Just like all the other Delphi versions, Delphi 4 is a great environment for developing components. The second part of Delphi 4 Unleashed describes how to create components. Although it gives some very detailed examples of how to create components, the information about the real advanced topics like property editors and component editors is not so elaborate. This makes it less useable for advanced component writers. On the other hand, it will give enough information for people who start to write their own components.
As most Delphi applications will deal with databases, the third part of this book talks about database programming. This part mainly focuses on relational databases and in more details on Local Interbase Server and Interbase programming. That is, the other database programming chapters (Fields and database tools and Flat-file real-world databases) are only available on the CD-ROM. It's a bit disappointing that not all the chapters mentioned in the index, are in the book itself.

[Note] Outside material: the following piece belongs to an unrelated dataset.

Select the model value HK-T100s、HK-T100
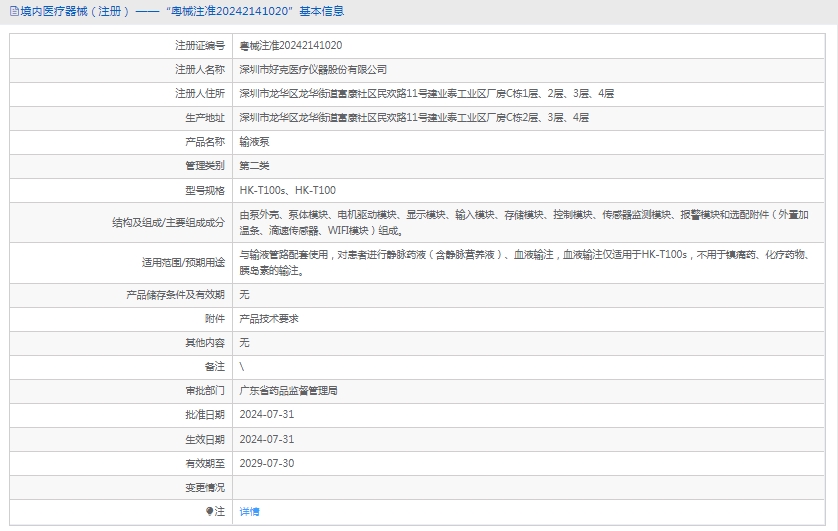838x531 pixels. pos(288,190)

Although the first three parts are interesting, practical and useful, the reason why this book should be on your desk in the first place, is because of the topics in the next parts of this book. Especially when you are interested in COM, creating distributed applications using DCOM or CORBA, internet programming, or game programming, this book is really unique and absolutely a must.
Part IV starts with a very clear and comprehensive explanation of interfaces and the basics of COM. After that, topics like COM Automation servers and clients, automating Word, Excel and extending the capabilities of Internet Explorer 4 are discussed and illustrated with good and practical examples. An excellent chapter, written by Bob Swart, will teach you how to get the very best out of your CGI and ISAPI programs using the Delphi 4 Webbroker technology.
By the way, have you ever seen Java, Delphi and C++ programs work together as close friends? Well, this is exactly what is shown in the Distributed Programming Part. It shows how Delphi can be used to write distributed applications using CORBA and DCOM, not skipping the tiny little details like for instance the configuration aspects of Windows '95 and Windows 98.
The title of the last part is called Game Programming, but actually more than only game programming is covered. For example, the chapter about VCL Graphic classes, written by Jeff Cottingham, is very useful when writing components that need to show some graphics on the screen. For those of you who like to experiment with DirectX and DirectSound, this part is a good resource for doing so. Beware that the DirectX examples need the file vcl35.bpl which is not available on the CD-ROM. Clearly, these examples use components that have been written in C++ Builder 3 which you may not have installed on your machine. So, if you want to run these examples, you should first get this file. It is possible, but certainly not recommended, to copy your vcl40.bpl to vcl35.bpl in order to run the example programs.
Summarized, Delphi 4 Unleashed is a book that is very pleasant to read. Actually, it's even difficult to stop reading it. It covers a lot of intermediate and advanced topics that will help to get the best out of Delphi 4 and will certainly open up new horizons.